In: NEW STUFF By: Eric McKeegan On: July 20, 2016

The new GG bike is a made-in-Colorado, short-travel 29er trail bike

Trail Pistol 1

The 29/27plus platform has another option, this time in the form of a aluminum frame made in Colorado. Guerrilla Gravity looks to take a slice of the shorter-travel market with this 120 mm travel frame, the Trail Pistol.

Trail Pistol 5

Eagle-eyed readers will notice the change to a Horst link/chainstay pivot. Why? Guerilla Gravity says: “Marketing, mostly. Before we committed to switching to the more popular platform, we made sure the same go-fast qualities as our single pivot Megatrail layout were maintained: excellent pedaling characteristics and mid-stroke support. As an added bonus, we were able to reduce braking influence by eight percent.”

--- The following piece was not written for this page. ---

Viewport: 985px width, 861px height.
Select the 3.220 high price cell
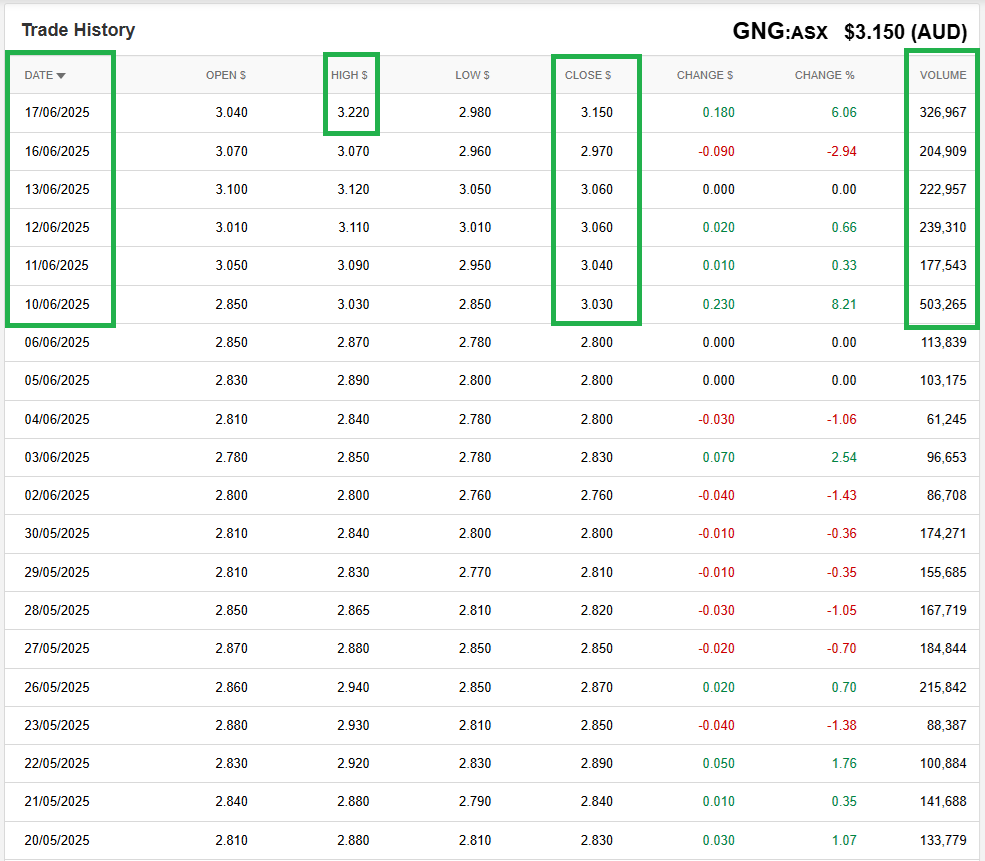[x=353, y=112]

The flip chip in the suspension linkage adjusts both the suspension leverage. The Plush mode works well with the more plush 27plus tires, and the Crush mode goes well with the 29er wheels. As a final note, pay attention to sizing on these bikes; most riders will size down. This is the only brand I would go for a medium frame at 6 feet tall.

Plush and Crush

Frame Highlights (via Guerrilla Gravity):

  • GG-style geometry: 120 mm travel, 16.9” chainstays, roomy cockpit. 66.6º head tube angle with a 130 mm travel fork (+/- .4º per 10 mm of travel)
  • Crush Mode: made for goin’ fast on 29-inch wheels
  • Plush Mode: maintains a consistent BB height between wheel sizes, steepens the head angle a degree, and reduces the progression in the suspension. Ideal for 27Plus wheels, but can be used as a less-aggressive mode with 29-inch wheels
  • No fork swap necessary to use either wheel size
  • Tire clearance: 29×2.6; 27.5×3.0 (both are actual measurements, not claimed since all tire manufacturers seem to use a different ruler)
  • Low standover for improved agility, especially on smaller frame sizes
  • The steeper angle is intended to maintain consistent geo as the saddle is raised and lowered
  • “Follow the Leader” standards: Boost 148 rear end and 210×50 metric shock sizing
  • Universal Syntace derailleur hanger and axle system and easily-accessed Enduro Maxx bearings
  • Frame storage: NUTS (Necessities Under the Saddle) Bracket and water bottle mounts

What’s it going to cost? Prices will range from $2,200 for a frame with a Deluxe RT3 shock or SRAM GX build for $3,000, up to a SRAM XO1 build for $5,500. See all the builds at Guerrilla Gravity.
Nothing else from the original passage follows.